:: PASSAGE ::
## BEGIN
Fellow British Labour MEP Julie Ward said that in the run-up to Tuesday’s crucial vote, Parliament had “found its voice on Brexit.”
“While the Conservative Government is in utter paralysis, proper debate, scrutiny and accountability is alive and well in the House of Commons on this defining issue,” she added.
“If Parliament cannot decide on how we withdraw from the European Union, without pushing the country off a no-deal cliff edge, then Article 50 must be extended for the sake of all parties, and then the public must be given their chance to have a final say on the direction of our future relationship with the EU" Julie Ward MEP
Ward also agreed on the need to extend Article 50 and give the British public a chance to have a final say.
“If Parliament cannot decide on how we withdraw from the European Union, without pushing the country off a no-deal cliff edge, then Article 50 must be extended for the sake of all parties, and then the public must be given their chance to have a final say on the direction of our future relationship with the EU."
## END
:: WRITTEN INSTRUCTION 1 ::
Decide whether each statement agrees with the Brexit passage, answering yes or no and quoting the deciding words: (a) Julie Ward is described as a British Labour MEP. (b) Ward called the Conservative Government a model of proper debate and scrutiny. (c) Ward opposed extending Article 50.

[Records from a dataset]
## BEGIN
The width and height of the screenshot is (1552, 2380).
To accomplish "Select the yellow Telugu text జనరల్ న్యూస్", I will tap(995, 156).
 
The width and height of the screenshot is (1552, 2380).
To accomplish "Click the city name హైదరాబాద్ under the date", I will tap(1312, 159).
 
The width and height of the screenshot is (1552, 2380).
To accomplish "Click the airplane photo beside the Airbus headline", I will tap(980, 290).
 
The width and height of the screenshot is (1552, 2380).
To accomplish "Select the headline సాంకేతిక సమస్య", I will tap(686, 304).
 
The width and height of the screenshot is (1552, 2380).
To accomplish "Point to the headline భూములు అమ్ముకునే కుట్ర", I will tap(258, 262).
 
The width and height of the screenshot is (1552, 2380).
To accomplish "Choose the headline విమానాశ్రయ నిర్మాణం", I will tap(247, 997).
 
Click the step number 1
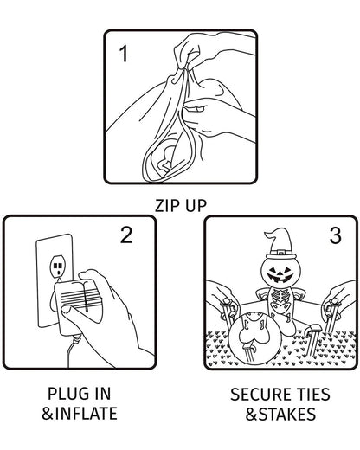pos(124,54)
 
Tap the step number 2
pos(126,235)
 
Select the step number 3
pos(335,235)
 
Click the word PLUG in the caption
pos(66,394)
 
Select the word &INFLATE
pos(80,413)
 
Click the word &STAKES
pos(280,414)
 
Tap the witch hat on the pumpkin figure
pos(280,244)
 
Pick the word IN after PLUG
pos(100,394)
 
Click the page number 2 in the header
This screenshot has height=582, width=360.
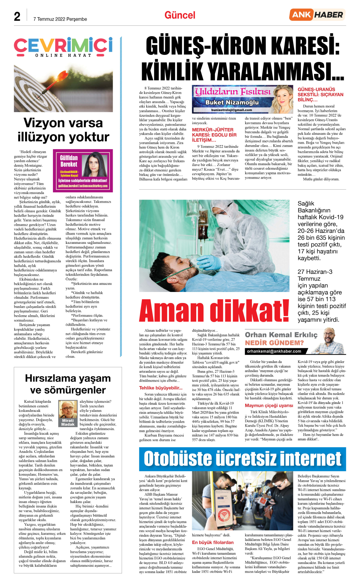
## END
:: WRITTEN INSTRUCTION 2 ::
Please print the rows from the line holding "Select the word &INFLATE" through the end of the rows, inclusive, without any pictures.

:: REPLY 1 ::
(a) Yes: "Fellow British Labour MEP Julie Ward"
(b) No: "While the Conservative Government is in utter paralysis"
(c) No: "Ward also agreed on the need to extend Article 50"

:: REPLY 2 ::
Select the word &INFLATE
pos(80,413)
 
Click the word &STAKES
pos(280,414)
 
Tap the witch hat on the pumpkin figure
pos(280,244)
 
Pick the word IN after PLUG
pos(100,394)
 
Click the page number 2 in the header
This screenshot has height=582, width=360.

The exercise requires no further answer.